Yesterday the news came out that showed it is now difficult to see how McCain wins this election, or probably a bit more unfadingly Obama is on a clear glide to a victory.  McCain pulled his campaign staff out of Michigan.*  McCain’s collection of states he needs to pull through thus becomes impossibly (or nearly so) narrow.  Take the polls and add up the states where Obama leads by more than five percentage points, and he sits at 269 electoral votes, which is a tie which is a win.  The effect was that I listened and watched thinking more along the lines of the future of Sarah Palin.  My take was that if she fell down to the unexpected expectations nobody thought she would fall to, her national career was over.  If she passed the “Pass / Fail” test, she would be back, in four years, in eight years, who knows?  The difference is how able her constituency can convince themselves, and project outwards, that everything bad they’ve seen was an aberation.  In the respect her introduction on the national scene in 2008 and, subsequent disappearance, is like Q introducing John Luc Picard to the Borg on Star Trek.  A foreboding of the future, the Borg would be back.  I suppose Palin will be better groomed next time, whether in a presidential contest or into the Senate — better able to meld winks with nods with plausible answers on what she reads for information.  Also be a little more attentive and flexible in responding to opponent’s heart-broken story of a wife being killed in a car accident — it is sort of necessary when running as, in part, a “Mom in Chief”.

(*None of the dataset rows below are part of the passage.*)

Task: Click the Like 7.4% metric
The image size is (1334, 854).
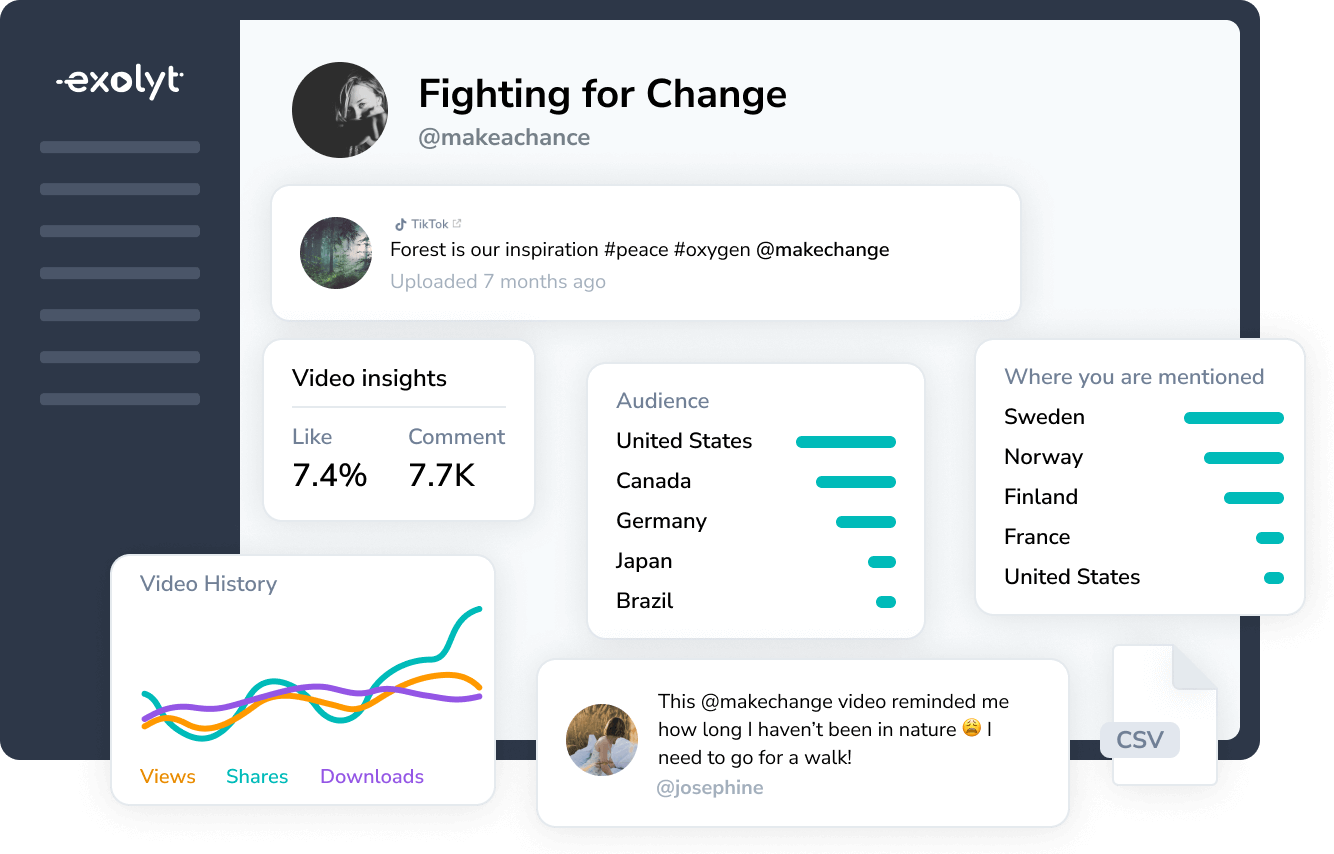Action: (330, 459)
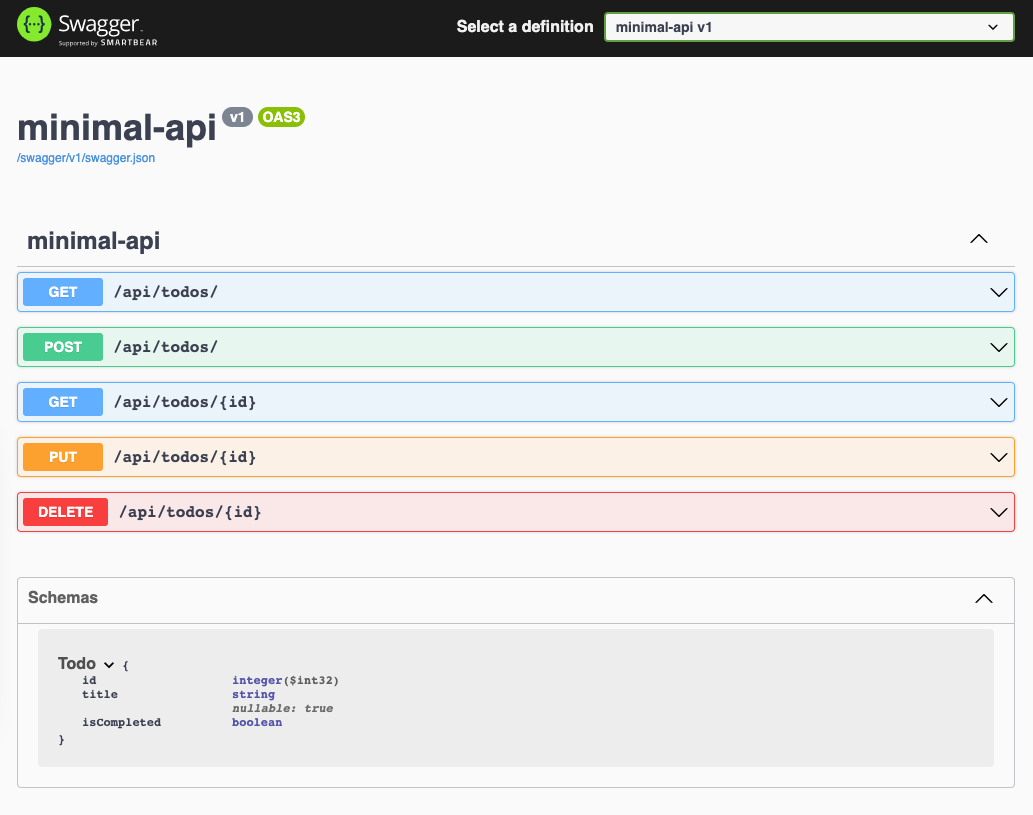This screenshot has height=815, width=1033.
Task: Click the green POST method badge
Action: pyautogui.click(x=62, y=347)
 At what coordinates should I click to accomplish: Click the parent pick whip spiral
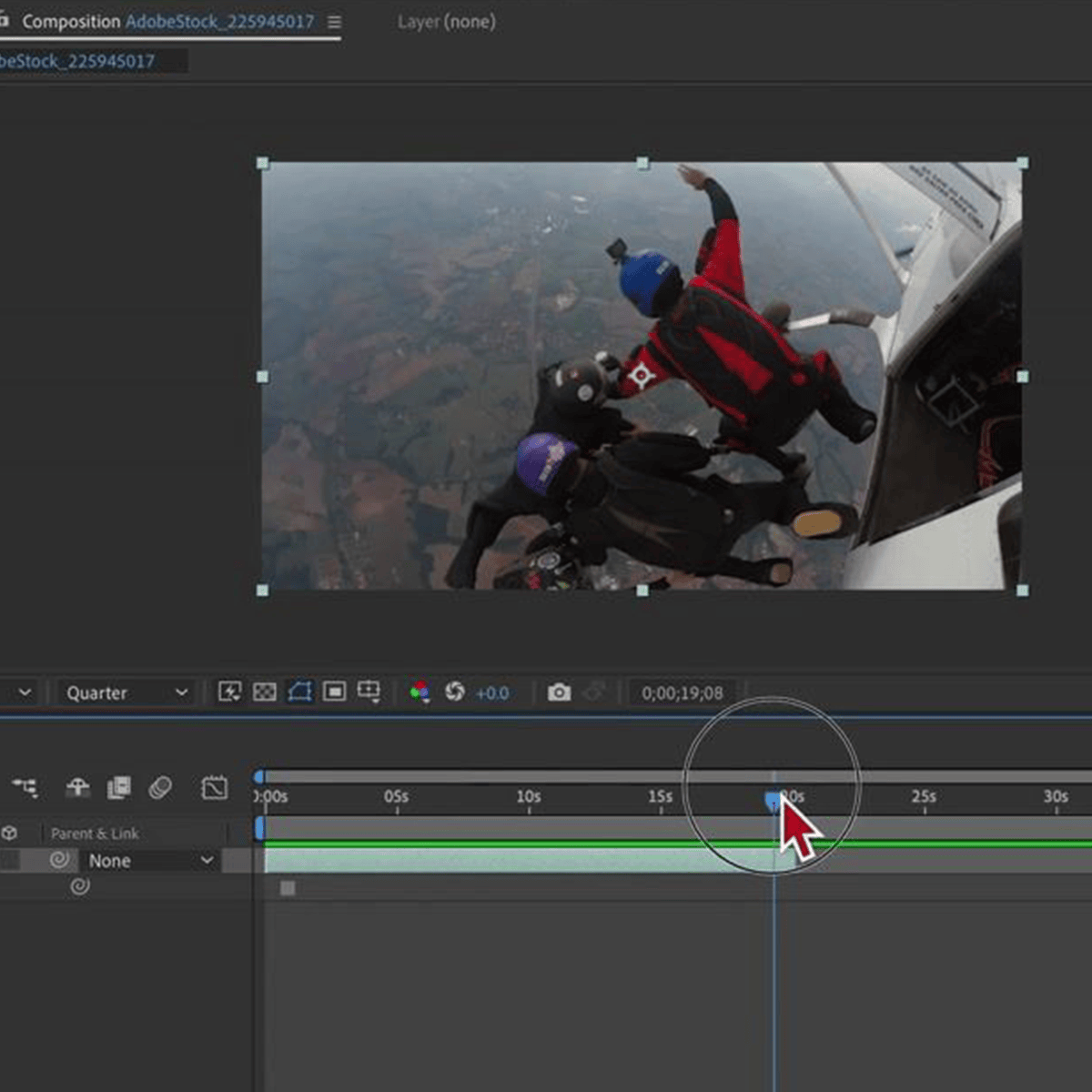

* On the other hand, McCain opened up an office in the more competitive district of Maine, which splits some electoral votes by district.  Obama countered by doing the same in the other Republican heavy split electoal vote state, opening up an office in Omaha, Nebraska.

Playing the part of Palin

Thursday, October 2nd, 2008

Quick.  Name a Supreme Court Decision you disagree with.  Bush V Gore does not count. 

I can’t help but try to figure out how I would answer the questions which Palin flubbed in the Katie Couric interview.  (Is this thing being stretched out for maximum ratings or what?)  “What Supreme Court decisions do you oppose?”  “Um… that Imminent Domain decision… no, wait.  That one actually came out right.  Didn’t it?”  My ability to answer the Couric question would depend solely on my state of mind at the moment.   Naturally I expect more from a potential president, and the times and circumstances I’d allow one to go blank on such a question are close to nil, perhaps limited to shouting out the question as s/he is being chased in the Forest by a hungry Bear.

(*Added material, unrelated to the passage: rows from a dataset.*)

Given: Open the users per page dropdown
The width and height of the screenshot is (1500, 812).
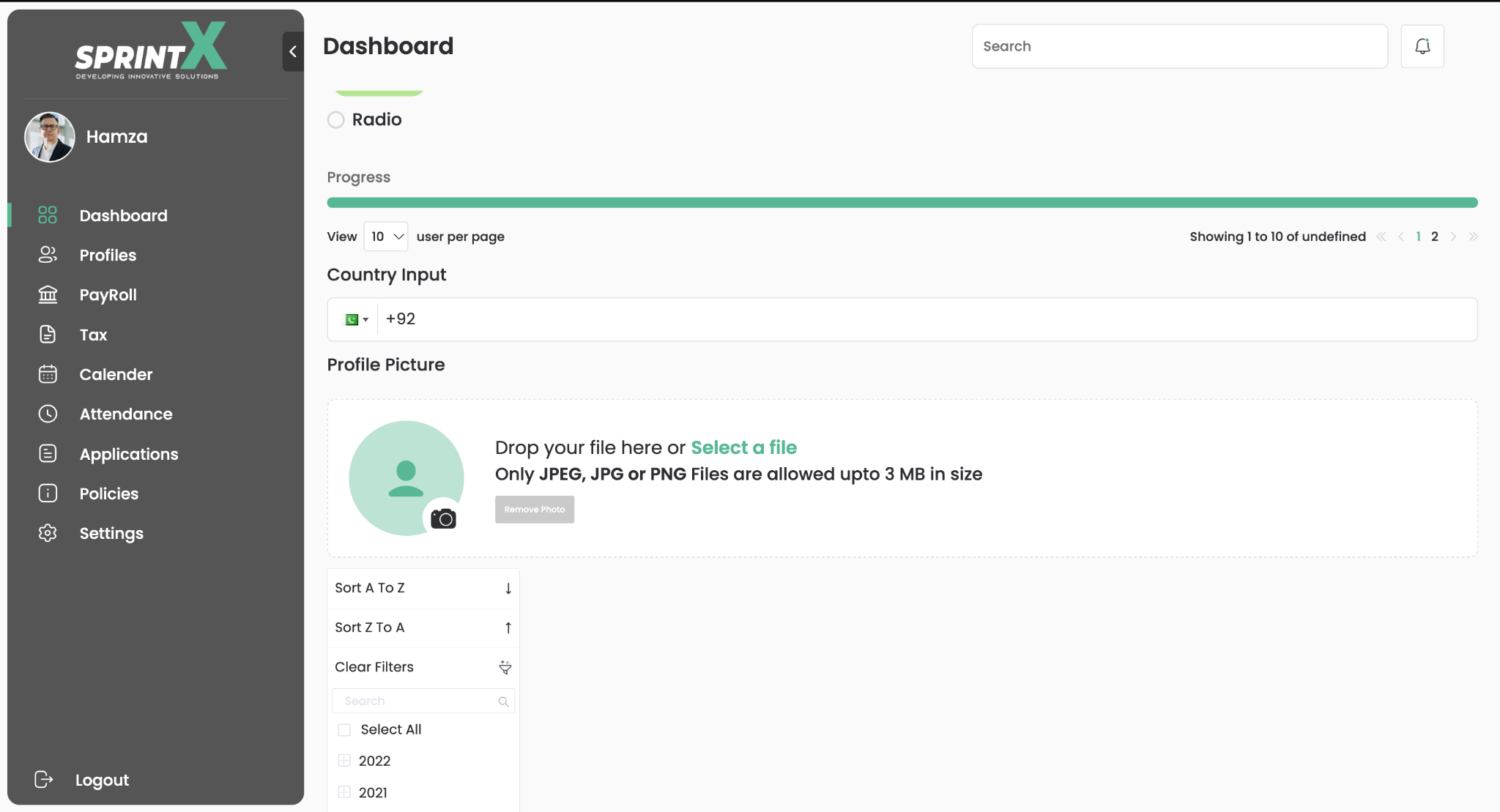Looking at the screenshot, I should tap(386, 236).
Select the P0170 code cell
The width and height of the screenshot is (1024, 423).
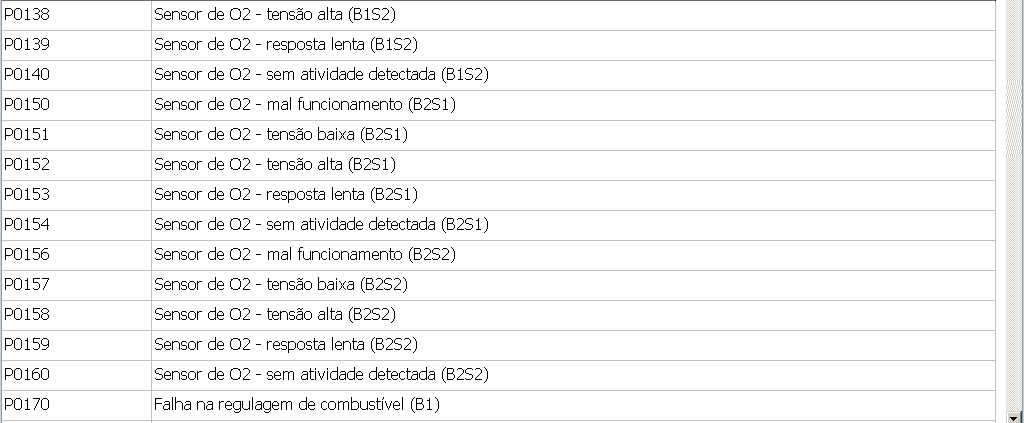(x=27, y=404)
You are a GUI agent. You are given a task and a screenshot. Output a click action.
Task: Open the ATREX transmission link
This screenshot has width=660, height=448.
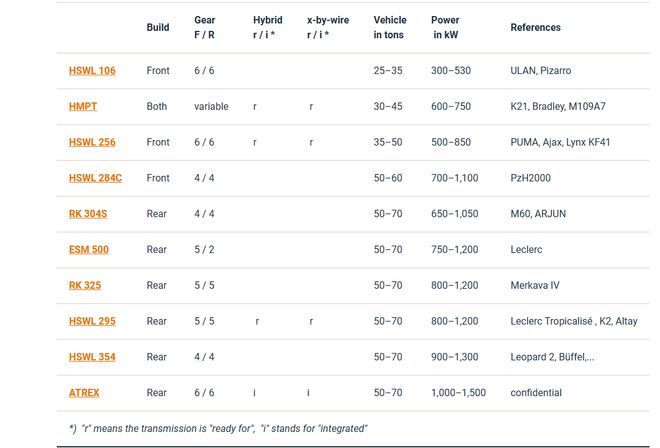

The one exception for this question, one that probably should come to mind with ease even when being chased by a hungry bear:  The Dred Scott Decision.   Perhaps Palin could not answer “Dred Scott” because it is a sort of fifth grade answer — Biden, for instance, provided an answer of a Supreme Court decision which struck down a law he wrote and passed — but it is better than nothing.  Further, it is a decision which politicians coming out from her socially conservative — read “pro-life politician” — milieu are trained to be chime in as a way of referencing “Roe v Wade” — supposedly a historical antecedent of a moral bankrupt culture that can think of some people as less than full peoples.  George W Bush, at one of the 2004 “Debates”, went off on a tangeant against Dred Scott for this purpose.  In that sense, even if it might have seemed a bit odd to some people, it would have been the right answer to some people. But, for whatever reason, she failed this basic Christian Conservative Politician test of being able to equate Dred Scott with Roe v Wade.